PROJECT SUMMARY The major objective of this research program is to understand how networks of neurons communicate to produce visual perception. This knowledge will be useful to bioengineers and clinicians in the development of new devices and treatments for patients with perceptual disorders. Understanding how vision works in rhesus monkeys, an animal whose vision is similar to humans', will bring us closer to understanding the physiology of human vision in states of health and disease. The Specific Aims of this study target three different components of how the primary visual cortex (V1) contributes to visual contrast sensitivity. All of the Aims use a similar methodology: a novel, reversible system for neuronal inactivation combined with simultaneous quantitative behavioral measurement. These measurements will reveal how signals are routed through the visual system to control behavior. The first Aim is to determine how much of the baseline noise in V1 contributes to the variability of perceptual reports. This Aim will be achieved by suppressing V1 activity in a monkey trained to report the presentation of a low-contrast visual stimulus. On some trials, no stimulus is shown and the monkey must guess whether one was. A key question is whether suppression of V1 activity prevents the monkey from guessing that a stimulus was presented when none, in fact, was. The second Aim is to determine whether the visual pathways that bypass V1 are sufficient to mediate the monkeys' behavioral reports. We will achieve this Aim by testing the monkeys' ability to detect stimuli designed to activate the neural pathways that bypass V1. If the monkey can see these stimuli when activity in V1 is suppressed, and if the predictions of control experiments are confirmed, we will know that the pathways that bypass V1 can mediate contrast detection. The third Aim is to determine whether aspects of V1 activity other than the feedforward volley are necessary for stimulus detection. We will achieve this Aim by measuring the monkeys' threshold for detecting electrical microstimulation of area V2 when activity in V1 is suppressed. Together, completion of these Aims will answer important and outstanding questions about the role of area V1 in stimulus detection. These questions cannot be adequately addressed with classical techniques, and the inactivation technique that we will use to complete these Aims is an important technical contribution of the proposed work.

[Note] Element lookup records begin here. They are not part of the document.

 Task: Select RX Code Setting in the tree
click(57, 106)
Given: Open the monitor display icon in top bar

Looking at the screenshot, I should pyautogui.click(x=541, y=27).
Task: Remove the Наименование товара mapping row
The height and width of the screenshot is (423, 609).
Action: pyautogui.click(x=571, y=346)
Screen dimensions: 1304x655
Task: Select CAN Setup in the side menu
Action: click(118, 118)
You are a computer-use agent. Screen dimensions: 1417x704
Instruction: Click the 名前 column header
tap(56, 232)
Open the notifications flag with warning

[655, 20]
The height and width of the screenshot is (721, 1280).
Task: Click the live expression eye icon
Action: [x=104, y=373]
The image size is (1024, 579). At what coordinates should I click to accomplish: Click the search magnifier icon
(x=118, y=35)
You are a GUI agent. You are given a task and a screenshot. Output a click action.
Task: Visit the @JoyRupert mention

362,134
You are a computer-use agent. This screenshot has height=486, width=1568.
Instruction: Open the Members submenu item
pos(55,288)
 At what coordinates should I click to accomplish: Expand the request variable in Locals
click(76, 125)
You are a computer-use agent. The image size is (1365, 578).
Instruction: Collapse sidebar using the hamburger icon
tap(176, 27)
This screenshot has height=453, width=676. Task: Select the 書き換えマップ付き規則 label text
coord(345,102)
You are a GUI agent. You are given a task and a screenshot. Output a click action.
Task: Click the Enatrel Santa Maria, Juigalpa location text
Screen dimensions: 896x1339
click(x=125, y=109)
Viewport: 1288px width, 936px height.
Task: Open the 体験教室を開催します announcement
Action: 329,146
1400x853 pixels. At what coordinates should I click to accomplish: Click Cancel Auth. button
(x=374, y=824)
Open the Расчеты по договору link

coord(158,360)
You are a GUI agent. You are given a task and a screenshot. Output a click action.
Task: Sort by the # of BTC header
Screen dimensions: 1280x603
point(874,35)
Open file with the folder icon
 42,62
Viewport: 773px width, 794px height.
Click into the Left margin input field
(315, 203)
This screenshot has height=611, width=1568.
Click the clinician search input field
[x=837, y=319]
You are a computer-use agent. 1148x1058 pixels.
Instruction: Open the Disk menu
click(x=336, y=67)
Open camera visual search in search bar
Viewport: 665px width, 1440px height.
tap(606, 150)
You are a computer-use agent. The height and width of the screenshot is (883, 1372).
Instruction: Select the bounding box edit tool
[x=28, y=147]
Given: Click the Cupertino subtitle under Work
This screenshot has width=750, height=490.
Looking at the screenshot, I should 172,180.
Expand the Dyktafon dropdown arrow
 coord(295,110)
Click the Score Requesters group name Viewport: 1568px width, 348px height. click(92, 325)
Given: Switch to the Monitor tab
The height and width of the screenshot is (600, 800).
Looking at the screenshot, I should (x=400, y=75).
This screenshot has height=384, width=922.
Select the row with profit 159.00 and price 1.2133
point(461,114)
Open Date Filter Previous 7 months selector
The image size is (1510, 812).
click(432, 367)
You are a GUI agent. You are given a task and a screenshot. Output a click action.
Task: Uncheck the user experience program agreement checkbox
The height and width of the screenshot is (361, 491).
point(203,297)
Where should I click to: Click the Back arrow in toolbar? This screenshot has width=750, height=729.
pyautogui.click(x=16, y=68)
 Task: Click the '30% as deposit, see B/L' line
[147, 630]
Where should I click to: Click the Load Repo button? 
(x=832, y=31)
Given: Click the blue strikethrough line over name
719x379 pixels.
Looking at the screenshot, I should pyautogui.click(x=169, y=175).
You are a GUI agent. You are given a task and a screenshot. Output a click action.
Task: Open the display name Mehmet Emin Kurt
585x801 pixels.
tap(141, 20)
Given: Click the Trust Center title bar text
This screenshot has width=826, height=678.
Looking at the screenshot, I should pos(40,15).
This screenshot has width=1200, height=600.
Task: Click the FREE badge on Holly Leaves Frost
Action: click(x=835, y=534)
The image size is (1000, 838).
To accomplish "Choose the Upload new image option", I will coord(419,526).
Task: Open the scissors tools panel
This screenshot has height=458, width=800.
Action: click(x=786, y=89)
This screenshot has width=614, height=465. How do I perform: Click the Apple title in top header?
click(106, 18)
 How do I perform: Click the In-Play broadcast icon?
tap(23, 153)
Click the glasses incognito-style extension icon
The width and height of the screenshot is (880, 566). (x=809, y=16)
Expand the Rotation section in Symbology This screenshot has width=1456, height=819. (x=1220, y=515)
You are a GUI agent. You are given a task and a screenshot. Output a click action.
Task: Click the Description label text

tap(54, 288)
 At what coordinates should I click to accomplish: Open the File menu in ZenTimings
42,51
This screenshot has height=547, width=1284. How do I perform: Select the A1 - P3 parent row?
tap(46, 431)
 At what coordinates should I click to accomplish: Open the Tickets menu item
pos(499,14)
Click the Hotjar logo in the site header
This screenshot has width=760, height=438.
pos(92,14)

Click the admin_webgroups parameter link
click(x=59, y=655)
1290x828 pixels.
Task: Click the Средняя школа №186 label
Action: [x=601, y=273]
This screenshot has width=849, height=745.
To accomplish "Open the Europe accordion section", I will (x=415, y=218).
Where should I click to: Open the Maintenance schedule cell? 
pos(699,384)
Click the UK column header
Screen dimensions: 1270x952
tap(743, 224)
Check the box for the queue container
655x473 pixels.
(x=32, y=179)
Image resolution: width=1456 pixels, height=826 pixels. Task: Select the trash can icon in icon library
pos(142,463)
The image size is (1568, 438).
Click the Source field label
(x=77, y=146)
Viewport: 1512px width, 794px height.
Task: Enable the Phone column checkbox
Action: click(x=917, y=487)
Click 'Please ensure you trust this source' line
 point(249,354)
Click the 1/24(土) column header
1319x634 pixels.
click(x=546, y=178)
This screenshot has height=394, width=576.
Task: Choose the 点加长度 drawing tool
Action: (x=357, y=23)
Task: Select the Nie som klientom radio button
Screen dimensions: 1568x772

项目概要该研究计划的主要目标是了解神经元网络如何通信来产生视觉感知。这些知识将对生物工程师和临床医生的开发有用。针对知觉障碍患者的新设备和治疗方法。了解视觉如何发挥作用恒河猴这种视觉与人类相似的动物将使我们更接近地了解健康和疾病状态下人类视觉的生理学。本研究的具体目标三初级视觉皮层 (V1) 如何影响视觉对比敏感度的不同组成部分。所有的目标使用类似的方法：一种新颖的、可逆的神经元失活系统同时定量行为测量。这些测量将揭示信号的路由方式通过视觉系统来控制行为。第一个目标是确定有多少基线噪声 V1 导致感知报告的可变性。该目标将通过抑制 V1 活性来实现猴子被训练报告低对比度视觉刺激的呈现。在一些试验中，没有刺激显示出来，猴子必须猜测是否存在。一个关键问题是是否抑制 V1 活性防止猴子猜测刺激已经出现，而事实上并没有刺激出现。第二个目标是确定绕过 V1 的视觉通路是否足以调节猴子的行为报告。我们将通过测试猴子检测旨在激活神经系统的刺激的能力来实现这一目标。绕过 V1 的途径。当 V1 的活动受到抑制时，如果猴子能够看到这些刺激，并且如果对照实验的预测得到证实，我们就会知道绕过V1的途径可以介导对比度检测。第三个目标是确定除前馈之外的 V1 活动是否存在其他方面齐射对于刺激检测是必要的。我们将通过测量猴子的阈值来实现这一目标当 V1 区域的活动受到抑制时，检测 V2 区域的电微刺激。共同完成这些目标将回答有关 V1 区在刺激检测中的作用的重要且悬而未决的问题。这些问题无法用经典技术以及失活技术来充分解决。我们将利用所提出的工作来完成这些目标的重要技术贡献。